===========
It seems to me that ARMv7 uprobes need proper icache
flush after xol write. Please look at [1] discussion for similar
issue on ppc.
It seems that flush_dcache_page was sufficient for latter
architectures of PPC but it does not look that it is good enough
for ARMv7.
AFAIK know ARM V7 does not have "snooping Harvard caches"
and needs something like __cpuc_coherent_user_range function call
to sync up icache and dcache after instruction write through
dcache.
Patch that I propose follows this cover letter. There I
introduced weak arch_uprobe_xol_sync_dcache_icache function that
does traditional flush_dcache_page call and I redefined this
function to __cpuc_coherent_user_range call in ARM v7 > case.
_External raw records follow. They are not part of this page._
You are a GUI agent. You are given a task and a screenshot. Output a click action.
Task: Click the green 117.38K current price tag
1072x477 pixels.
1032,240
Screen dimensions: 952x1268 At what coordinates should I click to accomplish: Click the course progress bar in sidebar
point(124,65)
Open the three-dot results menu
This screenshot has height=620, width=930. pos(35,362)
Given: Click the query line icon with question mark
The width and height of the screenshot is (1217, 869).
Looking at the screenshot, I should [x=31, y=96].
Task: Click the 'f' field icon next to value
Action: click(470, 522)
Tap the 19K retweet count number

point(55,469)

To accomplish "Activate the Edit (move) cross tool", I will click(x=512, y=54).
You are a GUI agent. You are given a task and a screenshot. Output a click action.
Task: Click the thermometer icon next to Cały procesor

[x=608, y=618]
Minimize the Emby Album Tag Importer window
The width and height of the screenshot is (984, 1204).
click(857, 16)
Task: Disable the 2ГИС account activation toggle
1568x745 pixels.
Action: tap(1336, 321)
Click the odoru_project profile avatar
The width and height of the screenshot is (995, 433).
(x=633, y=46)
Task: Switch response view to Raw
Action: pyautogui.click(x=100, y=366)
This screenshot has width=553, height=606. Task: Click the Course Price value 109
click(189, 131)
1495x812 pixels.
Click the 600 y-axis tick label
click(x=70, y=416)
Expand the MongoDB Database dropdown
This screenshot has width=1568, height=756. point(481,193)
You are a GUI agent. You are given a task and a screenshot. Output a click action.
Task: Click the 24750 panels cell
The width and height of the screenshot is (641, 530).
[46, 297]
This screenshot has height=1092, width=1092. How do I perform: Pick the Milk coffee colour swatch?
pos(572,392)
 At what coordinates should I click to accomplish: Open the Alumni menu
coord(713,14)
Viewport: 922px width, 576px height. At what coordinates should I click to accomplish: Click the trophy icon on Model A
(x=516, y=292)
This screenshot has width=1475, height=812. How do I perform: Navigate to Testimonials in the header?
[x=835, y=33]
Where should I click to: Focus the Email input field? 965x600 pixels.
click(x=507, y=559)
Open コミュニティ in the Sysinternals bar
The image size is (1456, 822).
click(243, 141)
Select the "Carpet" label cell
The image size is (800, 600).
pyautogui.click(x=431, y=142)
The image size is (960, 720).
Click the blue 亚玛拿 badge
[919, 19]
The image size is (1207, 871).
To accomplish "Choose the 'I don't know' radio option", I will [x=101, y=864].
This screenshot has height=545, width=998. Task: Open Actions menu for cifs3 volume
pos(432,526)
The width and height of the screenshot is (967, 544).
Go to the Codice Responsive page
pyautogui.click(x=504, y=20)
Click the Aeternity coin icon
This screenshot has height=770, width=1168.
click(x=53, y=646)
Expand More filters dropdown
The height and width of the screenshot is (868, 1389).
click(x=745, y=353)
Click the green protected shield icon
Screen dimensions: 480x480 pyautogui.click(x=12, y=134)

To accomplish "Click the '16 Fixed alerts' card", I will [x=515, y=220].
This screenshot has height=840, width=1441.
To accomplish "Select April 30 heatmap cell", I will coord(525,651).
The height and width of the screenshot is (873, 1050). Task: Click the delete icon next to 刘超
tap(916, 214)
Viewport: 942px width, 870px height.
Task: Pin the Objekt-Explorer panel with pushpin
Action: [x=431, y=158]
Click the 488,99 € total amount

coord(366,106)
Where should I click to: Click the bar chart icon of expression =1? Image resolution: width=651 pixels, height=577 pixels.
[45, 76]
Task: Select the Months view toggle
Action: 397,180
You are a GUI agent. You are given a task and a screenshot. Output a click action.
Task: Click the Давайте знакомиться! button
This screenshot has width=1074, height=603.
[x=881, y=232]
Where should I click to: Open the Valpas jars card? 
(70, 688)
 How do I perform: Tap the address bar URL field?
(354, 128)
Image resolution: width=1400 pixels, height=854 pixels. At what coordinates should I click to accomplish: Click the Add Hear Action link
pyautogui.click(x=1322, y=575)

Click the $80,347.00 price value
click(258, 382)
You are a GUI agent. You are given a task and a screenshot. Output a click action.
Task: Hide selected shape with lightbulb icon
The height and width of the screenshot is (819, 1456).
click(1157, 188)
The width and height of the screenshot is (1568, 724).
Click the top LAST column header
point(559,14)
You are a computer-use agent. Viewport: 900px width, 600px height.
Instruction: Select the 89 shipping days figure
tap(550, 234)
[1] http://linux-kernel.2935.n7.nabble.com/Re-PATCH-6-9-uprobes-flush-cache-after-xol-write-td216886.html
Longer story
============
I was trying Dave's armv7 uprobes with SystemTap on Arndale
board. I used Linaro linux branch 3.14 based that contained
Dave's armv7 uprobes topic code. I believe it should be
pretty much the same as armv7 uprobes code that went to Russell's
tree.
I was able to do one function simple test - it worked
fine for me. But when I've tried to run many function like "probe
process("foobar").function("*")" probe SystemTap my target
process always crashed.
After quite a bit of chasing the issue, I was able to come
up with test case that shows several probes installed against
'ls' process. First probe placed at 'push {r4, r5, r6, r7,
r8, r9, r10, r11, lr}' instruction, which is first in
_getopt_initialize function, then script adds few more probes
at _getopt_initialize addresses that are executed latter. And
in those probes I dump registers set and top of stack. By
looking at execution of script one may easily conclude that it
looks like that for each probe 'push {r4, r5, r6, r7, r8, r9,
r10, r11, lr}' instruction is always executed - one may see
36 bytes increase of stack size and see copy of corresponding
registers on the stack.
The code path is the following:
handle_swbp -> pre_ssout
pre_ssout -> xol_get_insn_slot
xol_get_insn_slot -> copy_to_page
xol_get_insn_slot -> flush_dcache_page
pre_ssout -> arch_uprobe_pre_xol
pre_ssout function calls xol_get_insn_slot which finds
available slot in XOL area, that is mapped into user process
and copies required instruction into xol slot. After that it
calls flush_dcache_page, but icache is not flushed in ARM
case by this function. So I think the following thing happens:
first time first xol slot got 'push {r4, r5, r6, r7, r8, r9,
r10, r11, lr}' instruction and it retrieved into icache. Latter
when other probes are executed the same first slot of xol area
it will get different instruction but because icache is not
flushed CPU keep executing 'push' instruction.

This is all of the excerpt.